The U.S. Justice Department's abandoning of a 2011 opinion that had permitted certain forms of internet gambling drew a legal challenge Friday from an online lottery company, which said the government's abrupt reversal was “deeply flawed” and the product of a lobbying campaign by a prominent Las Vegas casino magnate.

The company, NeoPollard Interactive LLC, represented by the law firm Gibson, Dunn & Crutcher, filed the lawsuit in U.S. District Court for the District of New Hampshire. The New Hampshire Lottery Commission, represented by the state attorney general's office, filed a related challenge against the Justice Department. NeoPollard serves as the technology and service provider of the New Hampshire state iLottery system.

The lawsuits put a spotlight on a recent—and rare—decision by the Justice Department's legal counsel office to reverse an earlier memo that said the federal Wire Act only made online sports betting unlawful, not online lotteries.

A Wall Street Journal report in January said the change of position tracked a legal memo offered by lawyers for Sheldon Adelson, the Las Vegas casino titan. The Justice Department in the report denied there was any undue outside pressure compelling the legal counsel's office to reverse its position in the earlier memo, which was published in 2011.

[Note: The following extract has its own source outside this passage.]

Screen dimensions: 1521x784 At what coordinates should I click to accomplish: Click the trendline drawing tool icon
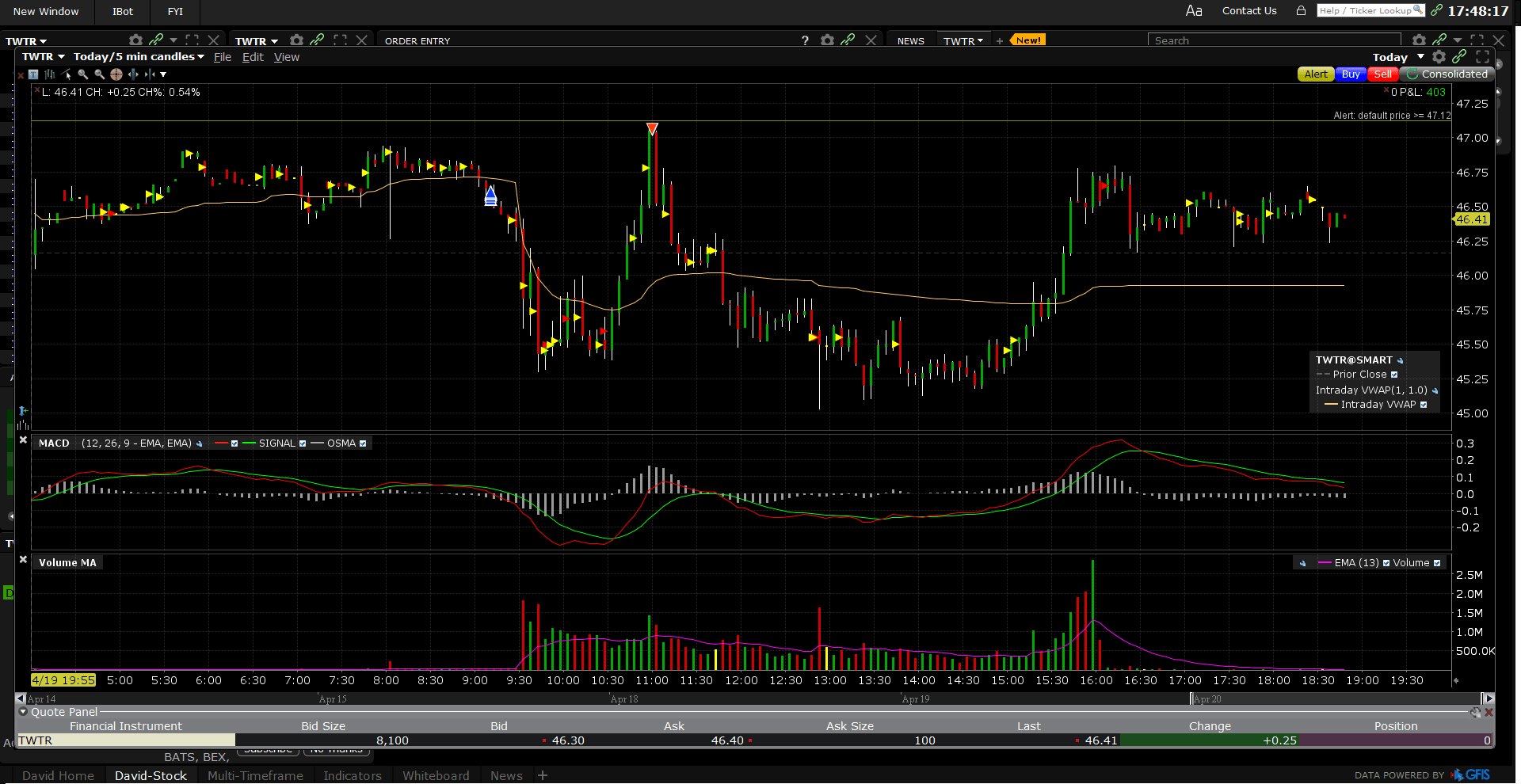pos(67,74)
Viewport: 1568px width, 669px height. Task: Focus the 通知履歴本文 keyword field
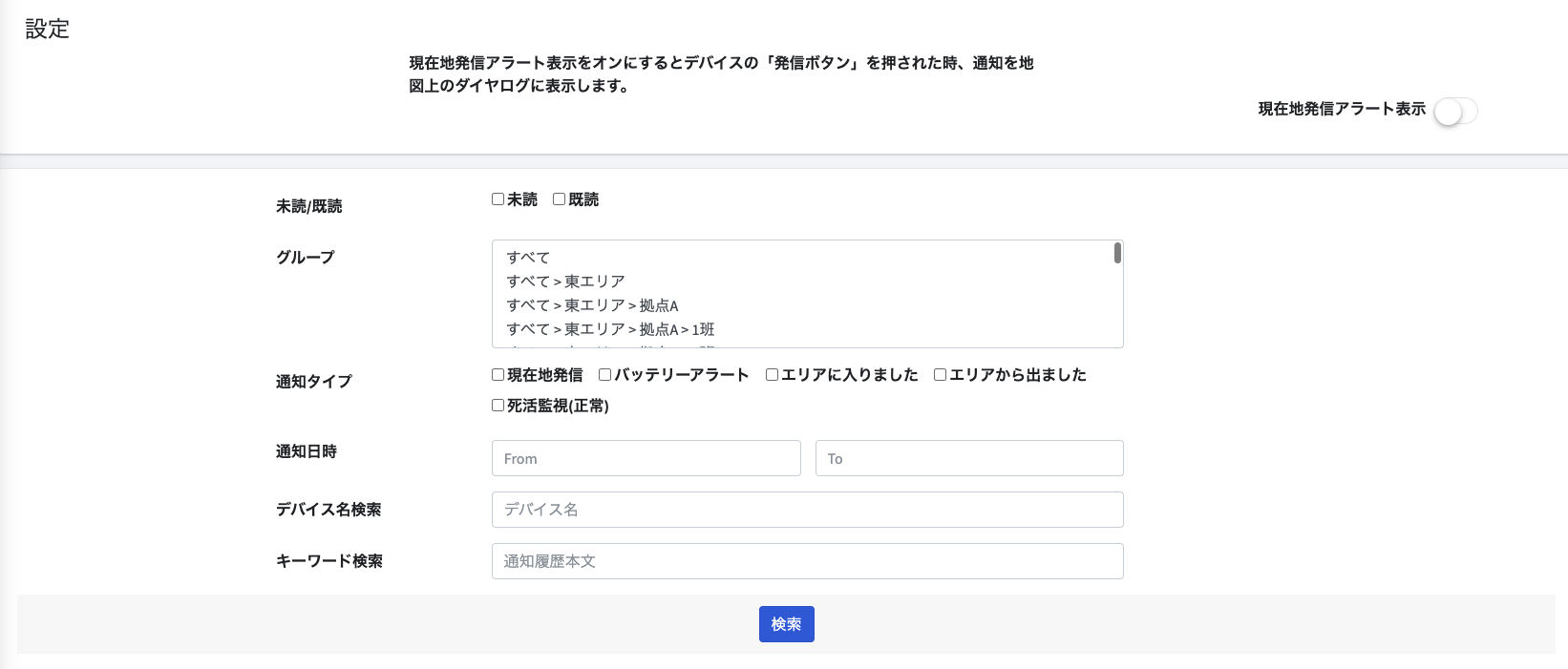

The day after the new legal opinion's public release, on Jan. 15, Deputy Attorney General Rod Rosenstein issued a memo saying the Justice Department would wait 90 days before enforcing the broader interpretation of the Wire Act to give businesses that relied on the 2011 opinion “time to bring their operations into compliance with federal law.”

The Gibson Dunn team—including partner Matthew McGill and former U.S. solicitor general Theodore Olson, a leading appellate lawyer at the firm—asked a New Hampshire federal judge to reject the DOJ's new interpretation and declare that the Wire Act applies only to sports gambling. The lawsuit named newly confirmed Attorney General William Barr as a defendant.

Rod Rosenstein, deputy attorney general (Photo: Diego M. Radzinschi/ ALM)

“The text, structure, and history of the Wire Act make clear that its prohibitions extend only to gambling on sporting events,” the Gibson Dunn lawyers wrote in the complaint. The firm is working with Michael Delaney of the Manchester, New Hampshire, firm McLane Middleton.

The lawsuits contend that the Justice Department's move has thrown into question the legality of online lottery ticket sales in several states, including Michigan and New Hampshire, where it provides internet gambling technology. Those states, along with several others, began offering online gambling products after the Justice Department determined in 2011 that the Wire Act, a federal law that had lone been used to target online gambling, applied only to sports betting.

The New Hampshire attorney general's office noted that two federal appeals courts—the U.S. Court of Appeals for the First Circuit, which covers New Hampshire, and the U.S. Court of Appeals for the Fifth Circuit—have both held that the Wire Act applies strictly to sports betting, not online lotteries.

“As a result of the OLC's erroneous change in position, gaming activities long thought to be lawful are now under threat of imminent criminal and civil prosecution,” NeoPollard's lawyers wrote in the complaint. “This includes not only making lottery products available to consumers for purchase via personal computers and mobile devices, but also traditional lottery sales via brick-and-mortar retail sales agents.”

For Olson, who headed the OLC under the Reagan administration, Friday's lawsuit marked his latest argument in support of online gambling. Olson was a leading attorney supporting New Jersey's effort to legalize sports betting, in a case that led the Supreme Court last year to strike down a 1992 law that effectively banned commercial sports gambling in most states.